TASK GOAL:
Please write out every entry below, word for word.

[Dataset items]
=== Section Start ===
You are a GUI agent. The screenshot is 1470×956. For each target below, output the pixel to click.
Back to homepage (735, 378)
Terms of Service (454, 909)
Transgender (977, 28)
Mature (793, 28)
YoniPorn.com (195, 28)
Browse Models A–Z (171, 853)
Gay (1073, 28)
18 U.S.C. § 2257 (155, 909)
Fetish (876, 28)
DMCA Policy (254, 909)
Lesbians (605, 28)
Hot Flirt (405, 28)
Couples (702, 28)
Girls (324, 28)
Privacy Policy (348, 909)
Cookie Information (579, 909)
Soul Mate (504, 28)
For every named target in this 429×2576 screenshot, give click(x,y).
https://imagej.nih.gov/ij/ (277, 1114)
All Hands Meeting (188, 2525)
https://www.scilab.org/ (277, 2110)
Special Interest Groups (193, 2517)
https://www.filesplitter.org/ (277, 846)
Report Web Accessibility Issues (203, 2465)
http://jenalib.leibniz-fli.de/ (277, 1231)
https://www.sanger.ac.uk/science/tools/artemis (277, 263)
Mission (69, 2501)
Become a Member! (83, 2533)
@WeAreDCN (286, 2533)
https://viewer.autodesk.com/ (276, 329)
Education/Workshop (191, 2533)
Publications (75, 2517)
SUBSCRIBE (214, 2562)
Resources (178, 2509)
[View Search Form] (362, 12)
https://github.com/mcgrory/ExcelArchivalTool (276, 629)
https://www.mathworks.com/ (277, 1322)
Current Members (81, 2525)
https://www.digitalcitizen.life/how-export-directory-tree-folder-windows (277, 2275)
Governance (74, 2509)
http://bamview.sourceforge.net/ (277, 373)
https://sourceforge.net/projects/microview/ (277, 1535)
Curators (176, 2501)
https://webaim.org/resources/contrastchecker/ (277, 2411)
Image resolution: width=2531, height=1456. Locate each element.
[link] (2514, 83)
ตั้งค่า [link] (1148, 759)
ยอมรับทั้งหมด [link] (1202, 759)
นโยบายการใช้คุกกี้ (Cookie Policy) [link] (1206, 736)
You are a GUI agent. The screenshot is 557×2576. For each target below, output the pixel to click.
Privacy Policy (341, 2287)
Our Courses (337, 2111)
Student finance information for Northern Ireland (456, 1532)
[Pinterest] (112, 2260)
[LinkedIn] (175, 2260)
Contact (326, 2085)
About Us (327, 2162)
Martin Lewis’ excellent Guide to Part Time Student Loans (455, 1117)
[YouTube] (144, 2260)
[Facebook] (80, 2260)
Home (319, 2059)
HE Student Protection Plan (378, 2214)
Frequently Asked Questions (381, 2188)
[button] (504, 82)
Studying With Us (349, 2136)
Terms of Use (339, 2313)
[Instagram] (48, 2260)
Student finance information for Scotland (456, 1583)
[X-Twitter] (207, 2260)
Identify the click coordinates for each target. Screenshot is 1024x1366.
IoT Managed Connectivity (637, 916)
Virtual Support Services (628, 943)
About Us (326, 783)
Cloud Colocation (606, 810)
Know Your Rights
=== Section End ===
RESPONSE TO THIS EXERCISE:
You are a GUI agent. The screenshot is 1470×956. For each target below, output the pixel to click.
Back to homepage (735, 378)
Terms of Service (454, 909)
Transgender (977, 28)
Mature (793, 28)
YoniPorn.com (195, 28)
Browse Models A–Z (171, 853)
Gay (1073, 28)
18 U.S.C. § 2257 (155, 909)
Fetish (876, 28)
DMCA Policy (254, 909)
Lesbians (605, 28)
Hot Flirt (405, 28)
Couples (702, 28)
Girls (324, 28)
Privacy Policy (348, 909)
Cookie Information (579, 909)
Soul Mate (504, 28)
For every named target in this 429×2576 screenshot, give click(x,y).
https://imagej.nih.gov/ij/ (277, 1114)
All Hands Meeting (188, 2525)
https://www.scilab.org/ (277, 2110)
Special Interest Groups (193, 2517)
https://www.filesplitter.org/ (277, 846)
Report Web Accessibility Issues (203, 2465)
http://jenalib.leibniz-fli.de/ (277, 1231)
https://www.sanger.ac.uk/science/tools/artemis (277, 263)
Mission (69, 2501)
Become a Member! (83, 2533)
@WeAreDCN (286, 2533)
https://viewer.autodesk.com/ (276, 329)
Education/Workshop (191, 2533)
Publications (75, 2517)
SUBSCRIBE (214, 2562)
Resources (178, 2509)
[View Search Form] (362, 12)
https://github.com/mcgrory/ExcelArchivalTool (276, 629)
https://www.mathworks.com/ (277, 1322)
Current Members (81, 2525)
https://www.digitalcitizen.life/how-export-directory-tree-folder-windows (277, 2275)
Governance (74, 2509)
http://bamview.sourceforge.net/ (277, 373)
https://sourceforge.net/projects/microview/ (277, 1535)
Curators (176, 2501)
https://webaim.org/resources/contrastchecker/ (277, 2411)
Image resolution: width=2531, height=1456. Locate each element.
[link] (2514, 83)
ตั้งค่า [link] (1148, 759)
ยอมรับทั้งหมด [link] (1202, 759)
นโยบายการใช้คุกกี้ (Cookie Policy) [link] (1206, 736)
You are a GUI agent. The screenshot is 557×2576. For each target below, output the pixel to click.
Privacy Policy (341, 2287)
Our Courses (337, 2111)
Student finance information for Northern Ireland (456, 1532)
[Pinterest] (112, 2260)
[LinkedIn] (175, 2260)
Contact (326, 2085)
About Us (327, 2162)
Martin Lewis’ excellent Guide to Part Time Student Loans (455, 1117)
[YouTube] (144, 2260)
[Facebook] (80, 2260)
Home (319, 2059)
HE Student Protection Plan (378, 2214)
Frequently Asked Questions (381, 2188)
[button] (504, 82)
Studying With Us (349, 2136)
Terms of Use (339, 2313)
[Instagram] (48, 2260)
Student finance information for Scotland (456, 1583)
[X-Twitter] (207, 2260)
Identify the click coordinates for each target. Screenshot is 1024x1366.
IoT Managed Connectivity (637, 916)
Virtual Support Services (628, 943)
About Us (326, 783)
Cloud Colocation (606, 810)
Know Your Rights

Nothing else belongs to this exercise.